At just one-eighth of an inch in length, the only thing big about this big-headed fly is his head. Most of that giant (relatively speaking) noggin’ is comprised of his “the better to see you with” eyes.
Just imagine how tiny each of those thousands of lenses making up his compound eyes are. He’s a living work of stained-glass art on the wing – including the wings which have a rainbow sheen when viewed at the right angle.
Some species of big-headed flies have vibrant red peepers, but most have dark eyes and black, gray or brown bodies. They’re not a critter that stands out unless you’re really looking for them.
Big-headed flies don’t have any reason to pester humans or other mammals. If you’re a planthopper or treehopper, however, look out!
Big-headed flies parasitize various little hoppers. While plant and treehoppers don’t cause any significant damage to plants outside of an agricultural setting, big-headed flies still land in the “beneficial insect” category for backyard bugs.
For agriculture, they are especially good for controlling potato leafhoppers (Empoasca fabae), a major pest of alfalfa in the Eastern United States.
There are a couple non-native species of planthoppers in our area who can spread disease between one plant and another, so encourage any big-headed fly you see to go after those.
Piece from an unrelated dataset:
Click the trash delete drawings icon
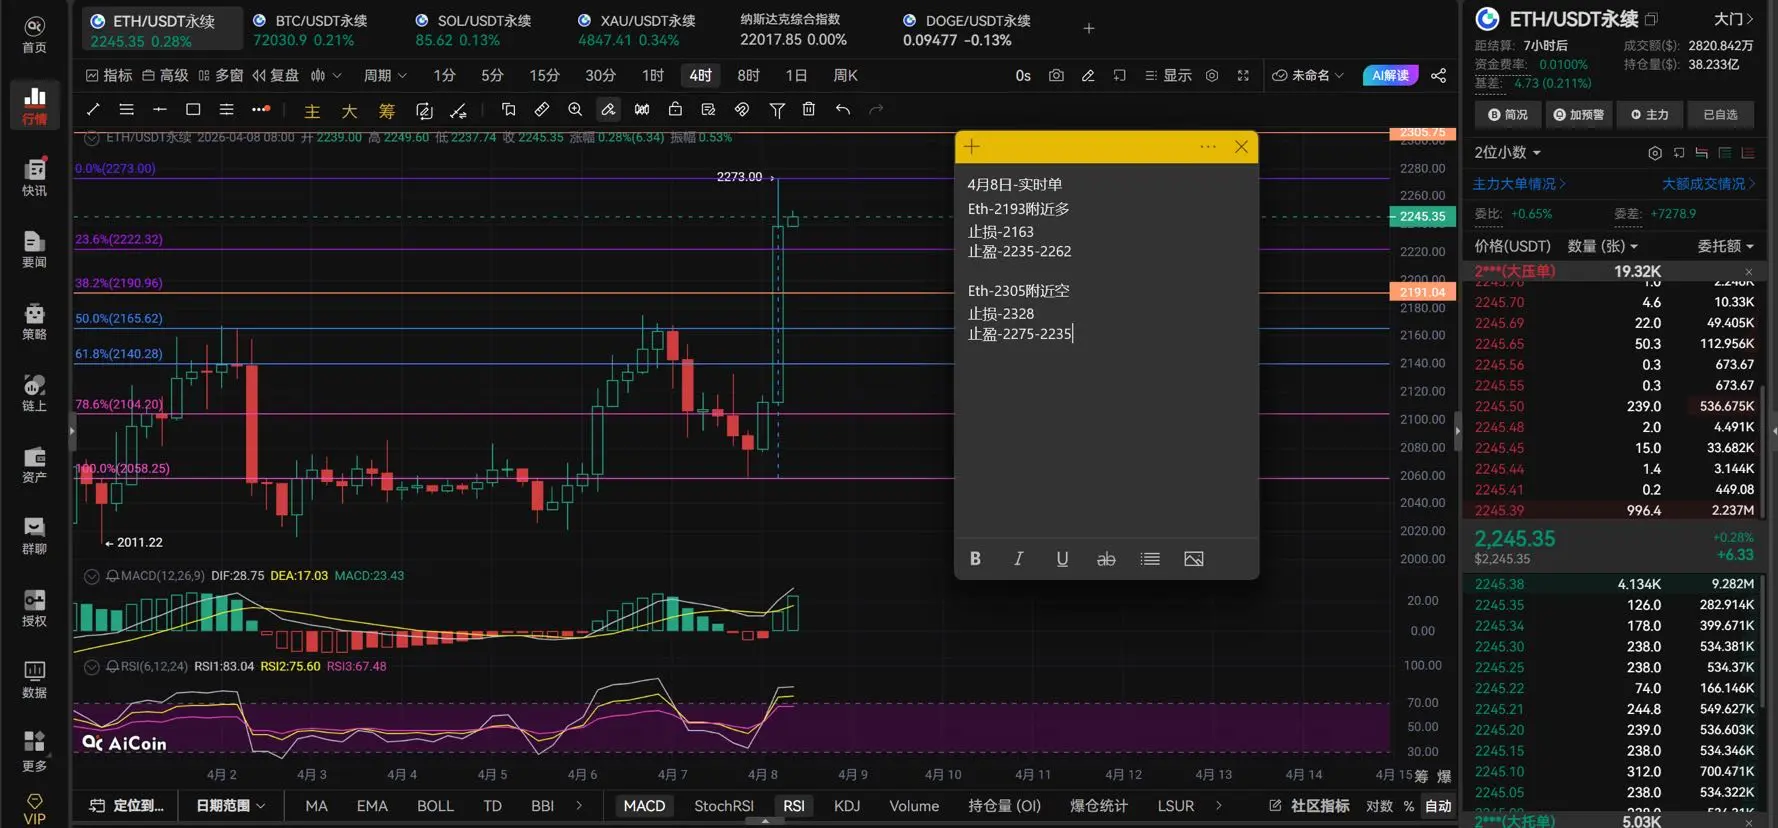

There are 130 species of big-headed fly in North America. Some are a bit larger than our pictured bitty-bit, but even the largest species is under three-quarters of an inch in size. You don’t need to be big when you parasitize very small critters.
It’s the big-headed larvae who are the parasites of hoppers. Adult big-headed prefer sweeter fare, dining on honeydew and sometimes nectar.
They’re most often found hovering around vegetation. There the males look for females or a sweet food source. Females are looking for hoppers. They can be found in all types of habitats, but most species are found in large numbers in forest openings and along forest edges. In semi-arid regions, adults commonly occur at seeps or along small creeks.
Like most winged insects, the adults don’t live very long. They’re most often seen in Oregon in September and October. In California they are on the wing almost year-round.
Once the female big-headed fly lays her egg on the host hopper, it takes the fly nearly two months to reach maturity.
So come next fall if you see a wee fly with ginormous eyes hovering in your shrubbery, give them a tip of the hat and a “thank you” for their masterful pest control services.